Lee told me it was Park who wanted to talk to me, so I followed him to the presidential office.
When I arrived, Park was there at the door to greet me. Lee did not come in.
After I said hello and sat down, he asked me, “How have you been?”
“I’ve been at home mostly,” I replied.
“You must have heard about how the situation is going,” he said. “What do you think of it?”
I had to be honest.
“I know you’re upset by the lawmakers against the revision, but I assume they believe in this for the sake of the country, not to disobey you. Trust me. They’re doing it from the heart, not to bring me back into politics.”
“You’re all I got,” he said. “Who else is going to help me if it’s not you? Please help me and let me do some of the remaining tasks. I’m just asking for one more term. Is that too much for you?”
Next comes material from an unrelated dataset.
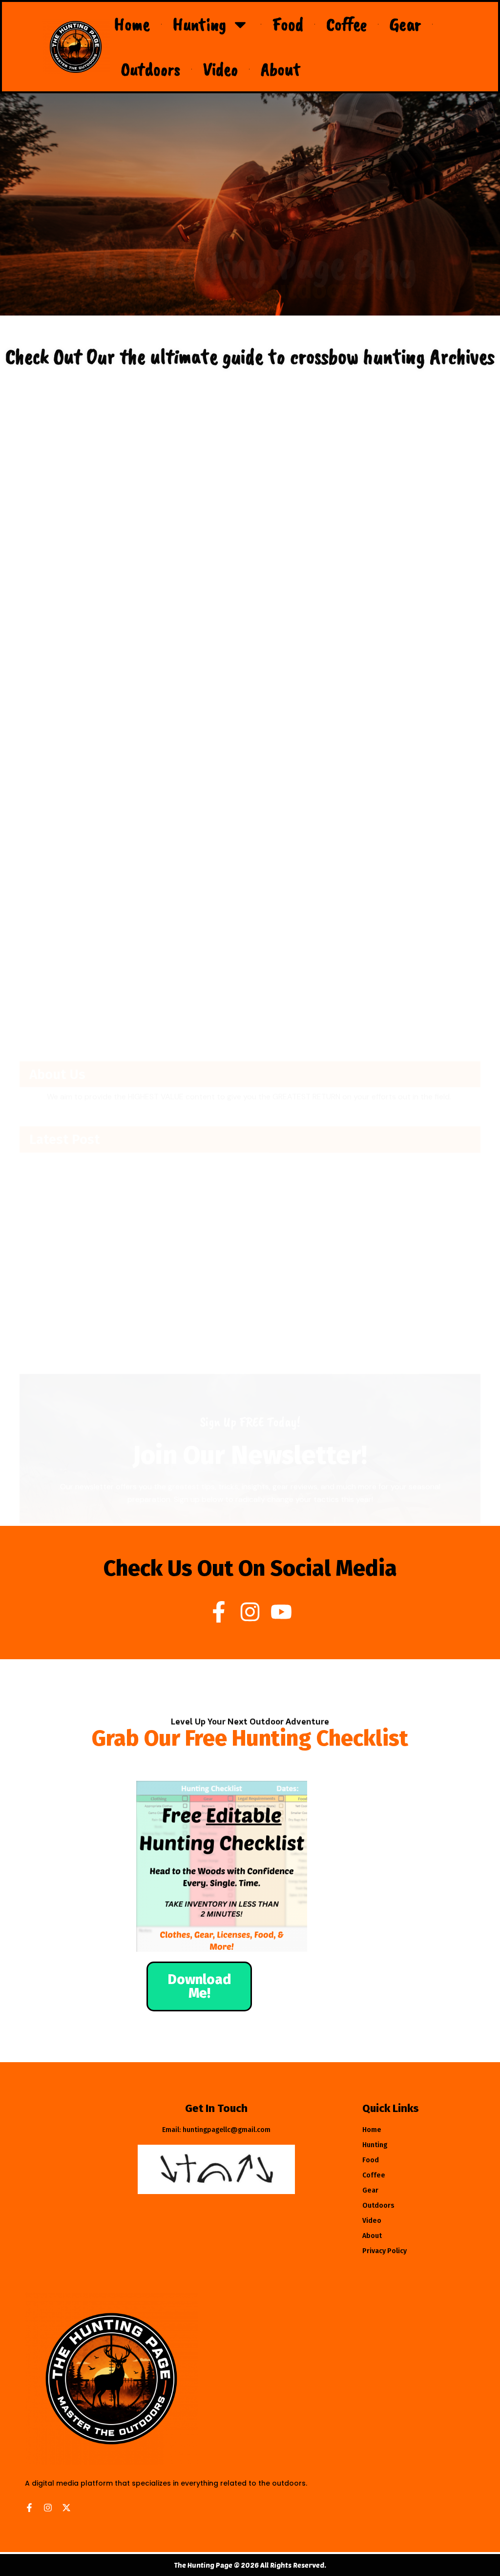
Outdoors (150, 69)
He approached me, held my hands and continued, “Hey, we risked our lives together to start the revolution, and now you’re going to live alone? We managed to eradicate poverty in the ’60s, and we now need to pave the way to become an advanced country by boosting the heavy chemical industry in the 1970s. Let’s go together.”
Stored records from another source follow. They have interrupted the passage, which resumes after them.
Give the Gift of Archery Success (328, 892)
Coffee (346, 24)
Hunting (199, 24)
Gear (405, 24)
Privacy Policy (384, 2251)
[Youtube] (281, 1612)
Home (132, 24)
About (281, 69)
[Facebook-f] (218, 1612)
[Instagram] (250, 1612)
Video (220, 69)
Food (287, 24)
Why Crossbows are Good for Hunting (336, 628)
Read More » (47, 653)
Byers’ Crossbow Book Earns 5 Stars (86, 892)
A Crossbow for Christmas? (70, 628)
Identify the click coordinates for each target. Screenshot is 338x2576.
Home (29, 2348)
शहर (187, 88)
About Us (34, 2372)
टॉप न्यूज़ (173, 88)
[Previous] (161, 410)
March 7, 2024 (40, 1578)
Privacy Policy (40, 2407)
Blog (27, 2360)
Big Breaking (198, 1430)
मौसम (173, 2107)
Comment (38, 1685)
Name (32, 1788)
His eyes were filled with tears.
I closed mine and thought of the day we had decided upon the revolution in our jeep. Since I had once been willing to risk my own life for the revolution, I couldn’t easily shake off his hands.
But I couldn’t easily give him an answer, either.
After a long silence, he let go and said, “Then think about it and we will talk later.”
He called me a few days later. He came out with a black jeep and asked me to play golf with him at the New Korea Country Club. I was in the back seat with Park and Deputy Chief of Staff Shin Dong-gwan seated in the passenger’s seat. A few bodyguards were following behind us in another vehicle.
“So did you think about it?” Park said.
“I’ve been thinking, but it can’t be justified and I still can’t rationalize it,” I answered.
“It doesn’t need to be justified,” he said. “What we do is justice.”
Park brought up the revolution again.
“We started a revolution together, which was intended to overhaul order and the systems of the past and create a new world. In the spirit of that, shouldn’t we revise the constitutional law to allow not just a third term, but also a fourth term?”
“You are correct,” I said. “I agree that we shouldn’t care about little ups and downs, and I think you are the only person who can properly rule the country. But revising the Constitution is a much harder thing to do.”
“It’s hard, and that’s why I’m asking you to take the lead,” Park replied.
We didn’t discuss the revision while we played golf or had dinner. On the way back, he again shared his ride and we had the same discussion.
“I can’t say yes yet,” I said.
A few days later, he called again.
After long consideration, I gave him my answer, saying “Yes, if you want it so bad.”
He and I were practically blood brothers. He was uncle to my wife, Park Yeong-ok, so I had no choice. It took me three times to finally say yes to the decision.
The president looked relieved. “Now I want you to persuade the public. They will listen to you. Please.”
I could no longer resist. He was determined to revise the Constitution and continued on no matter the circumstances. The president wanted to modernize the country, so I thought it was only right for me to help him.
Knowing that supporting the revision would be an even bigger pain than opposing it, I choose that way as a revolutionary comrade.
“I’ll be with you until the end,” I told Park as I left his office.
Some people wondered whether I had been given any advantage for changing my mind, and it was rumored that I would be his successor. But that wasn’t true, and I’ll probably have a chance to talk about his successor.
But what I can tell you is that there was nothing shady, and I wasn’t forced. I have a special bond with Park in that we had to take responsibility together, having fought side by side in the revolution.
Based on our relationship, I couldn’t just refuse Park’s request, and that’s the truth behind me supporting the revision.